Unit type?
John Rose
john.r.rose at oracle.com
Fri Sep 13 13:31:46 PDT 2013
On Sep 13, 2013, at 6:03 AM, Remi Forax <forax at univ-mlv.fr> wrote:
> On 09/13/2013 08:20 AM, Zhong Yu wrote:
>> Have you guys discussed about introducing Unit type in Java? What's
>> the thinking here?
>>
>> I'm looking at my code and I'm seeing a lot of `Foo<Void>`, `return
>> (Void)null`, or doubling APIs to handle both T->R and T->void cases.
>> This is becoming very ugly.
>>
>> While Void is a reasonable substitute for Unit in most use cases, it
>> doesn't feel right to pass 'null' around; it doesn't sound right that
>> a function yields a Void value.
>>
>> After lambda is released, people are going to desire a Unit type in
>> their functional style code more than before.

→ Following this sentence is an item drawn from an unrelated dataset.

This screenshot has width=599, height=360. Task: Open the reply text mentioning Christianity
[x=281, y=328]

Maybe Java8 should ship
>> with a Unit before it's too late? The current practice of using Void
>> for Unit is probably not too wide spread; we have a chance to correct
>> it now.
>>
>> If Java is determined to stick with Void down the road, can we at
>> least define a constant for (Void)null? Something like Void.VOID, so
>> that we can write `return VOID` and `x->VOID`.
>>
>> Zhong Yu
>>
>
> We discussed about allowing the compiler to insert 'return null' when
> the return type is Void,
> but because it was not a change related to lambda by itself, this item
> did not
> find its way to the final list.
>
> that's said it's a good feature for a coin2 project IMO.
Alas. This is an example of a design change that is so obviously correct and useful that nobody makes the change. Nobody does it because everybody says "that's so basic it can't be part of our task; it doesn't uniquely benefit us; it must be somebody else's job". In my experience, aligning inner class access rules in the JVM with the language is another example of this doomed minor enhancement.

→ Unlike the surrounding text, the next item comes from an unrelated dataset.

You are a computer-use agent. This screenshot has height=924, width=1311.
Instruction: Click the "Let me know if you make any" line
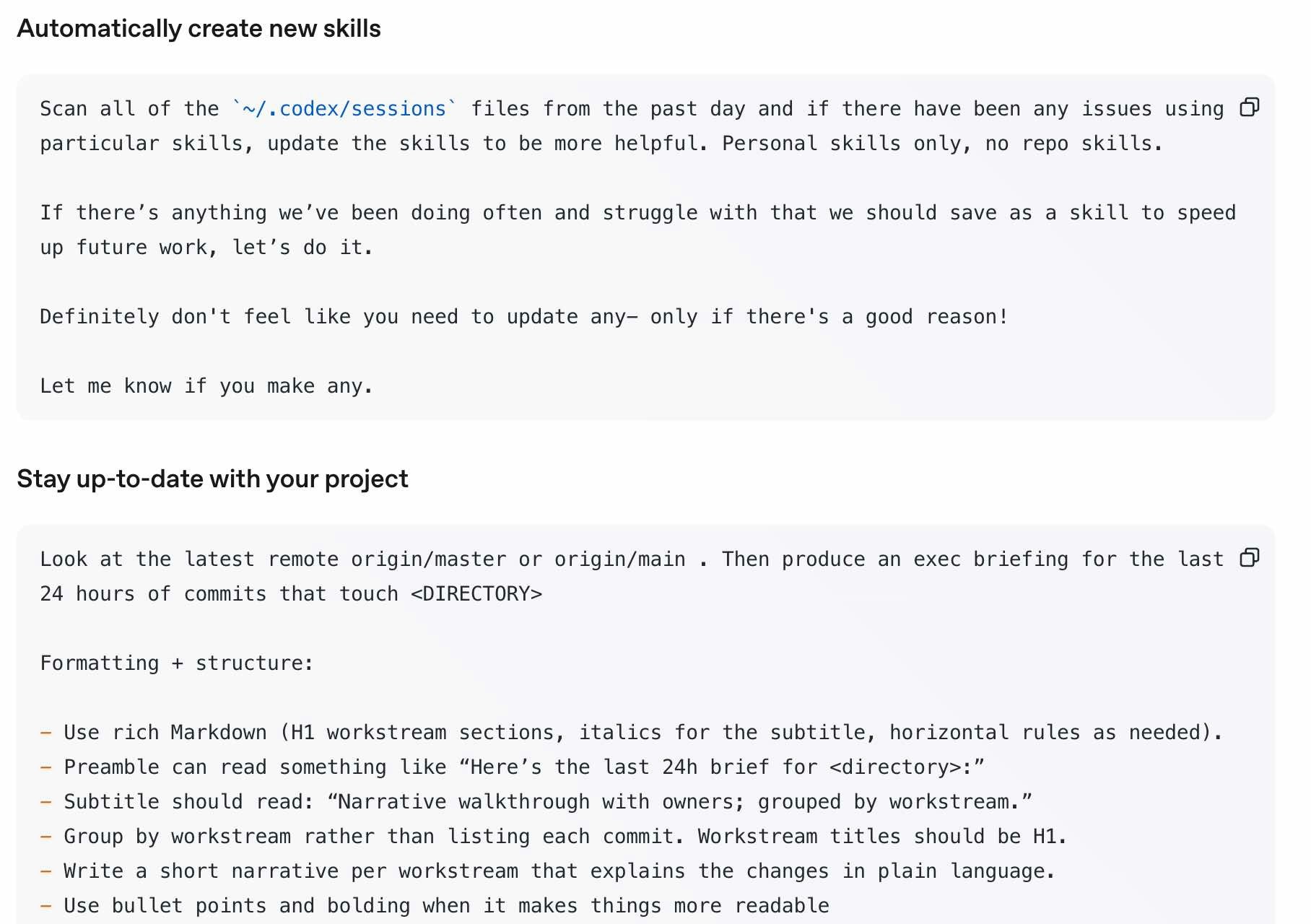206,386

FTR, more musings: The reason we have unit types is to formally express a normal return of zero bits or (equivalently) exactly one possible result. There's already a good way to describe this in Java, as a 'void' return. Adding another "unit" type would just get us into a new mess of unit conversions, which kill important things like spacecraft (http://mars.jpl.nasa.gov/msp98/news/mco990930.html).
Since null is the only possible value of a Void-typed reference, Void is an obviously reasonable type to express "only void, though I need a reference". The name correspondence is the same as between double and Double, int and (er) Integer. The unique Void value is a complete representation of the unique 'void' result. There are already automatic conversions between the unique Void value (null) and the 'void' return (non-)type. Method.reflect and MethodHandle.invoke both do this.
I think the main obstacle to this conversion is that the JLS is worded (unfortunately) in a way that resolutely denies the existence of unit types. Admitting that "void" is some sort of real return value (even of zero bits) would require large amounts of low-level wordsmithing in the JLS, in order to own up to the fact that "void" can be regarded as a (unit) type and can have a (unique) value.
The workaround is pretty simple: Continue to worry about "void" as a special case, and put in "return null" when the compiler forces you to. To me the sad part will be when I have to wrap a lambda body (x,y)->{f(x,y);return null;} around a member reference in order to insert the "return null" into the otherwise reasonable this::f.
Yes, this is a good coin2 proposal. And the coin initiative is an excellent way to combat the problem I'm moaning about. But, as a lumper (not a splitter) I lean towards rolling in Good Stuff earlier, rather than waiting for the exact right vehicle to come along.